I agree with PPs that it’s refreshing when young women aren’t overly focussed on their looks, but no one needs acne. To a lesser extent it is nice to be rid of wonky teeth.

Your DDs aren’t yet at a point where they can afford to prioritise skin care, much less orthodontia. They might welcome conversations about the acne, and the one DD about braces or Invisalign now (if you can afford it).

Boots Online Pharmacy has an Acne Clinic with reasonably priced private prescriptions. I use a third generation retinoid, trifarotene (an updated version of tretinoin, which is the prescription only antiacne/antiageing ingredient at Skin and Me, Dermatica, etc) from BOP. It is £55 for £75g which lasts me 3-4 months and works out less than 1/3 the cost of those monthly subscription services. Of course it isn’t a ‘bespoke’ formula with over the counter ingredients added, but those are available cheaply as serums if wanted.

Also your GP may be able to prescribe trifarotene, brand name Aklief, for acne. Then I think it is about £30 for the 75g.

I have no connection to Boots, BTW.

Also if the acne is hormonal contraceptive pills may tip it one way or the other. Some are designed to help with HA.

housemaus · 28/11/2024 12:23

I think braces is easier as a teen, so maybe a soft YABU there although I know if it's not financially viable there's not much to be done there - I know a few people who did it in their twenties and were embarrassed to be doing so whereas it's quite normal in your teens. But they can also choose to pay for invisalign etc if they want to.

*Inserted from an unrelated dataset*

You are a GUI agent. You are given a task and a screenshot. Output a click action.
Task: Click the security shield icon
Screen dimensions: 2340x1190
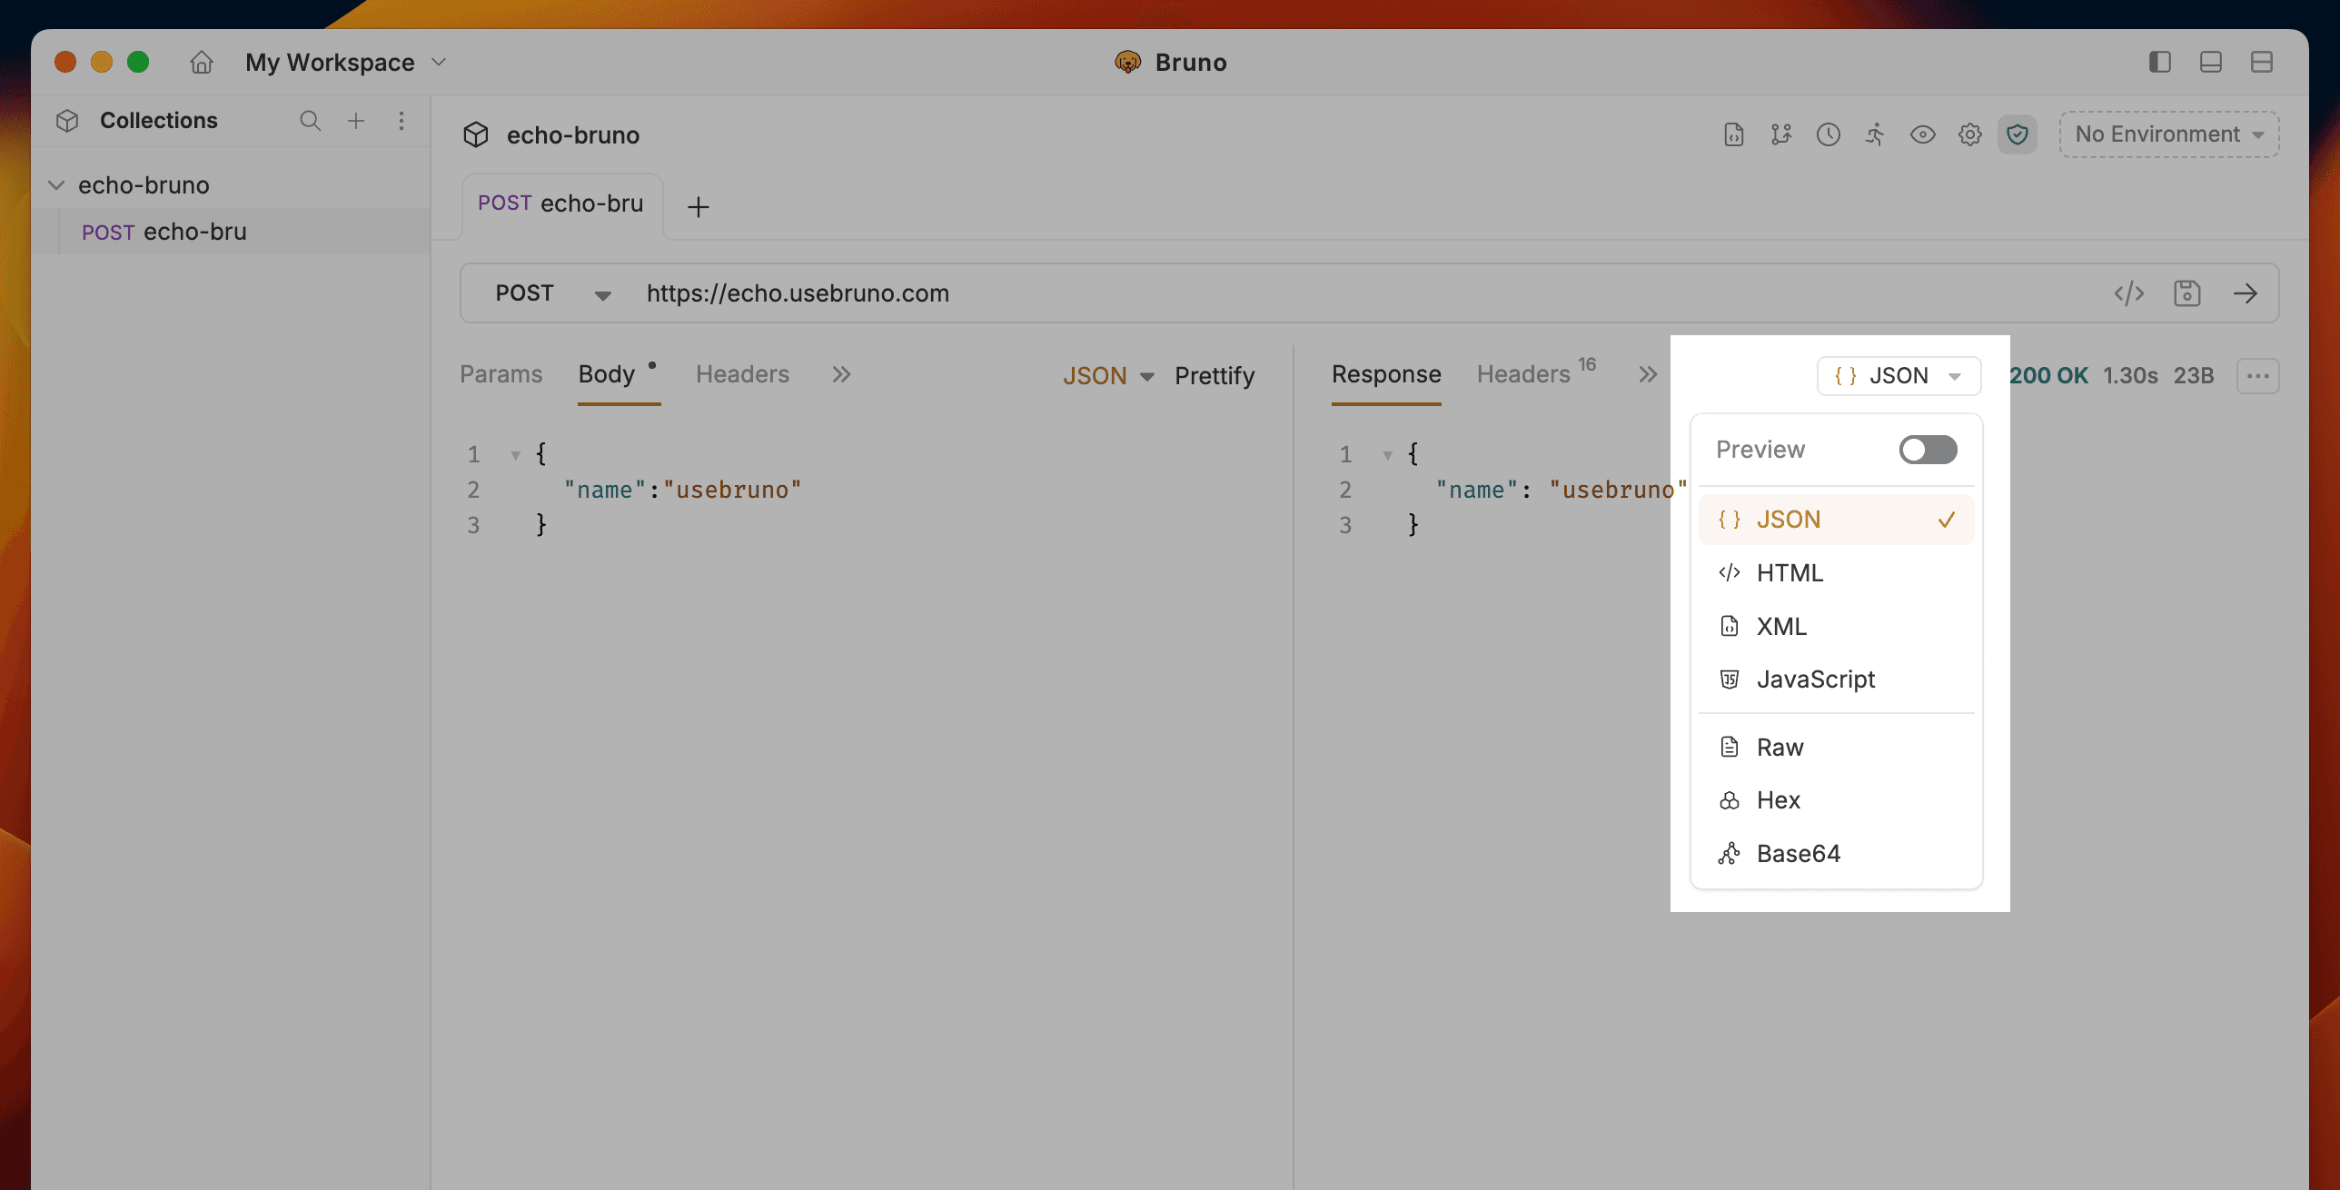click(2017, 134)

Ultimately though you're assuming a lot here: you're assuming they're unhappy with how they look and that's directly affecting them, assuming they're behind their peers in some way. As an adult I've referred myself to a dermatologist to tackle my bad skin, I could get invisalign if I thought I needed it, I could get really into hair and makeup and my appearance if I wanted to. I think you're right that to go to them now and offer help when you weren't previously bothered would come across as critical: let them come to you if they want your help, and encourage their confidence in other ways.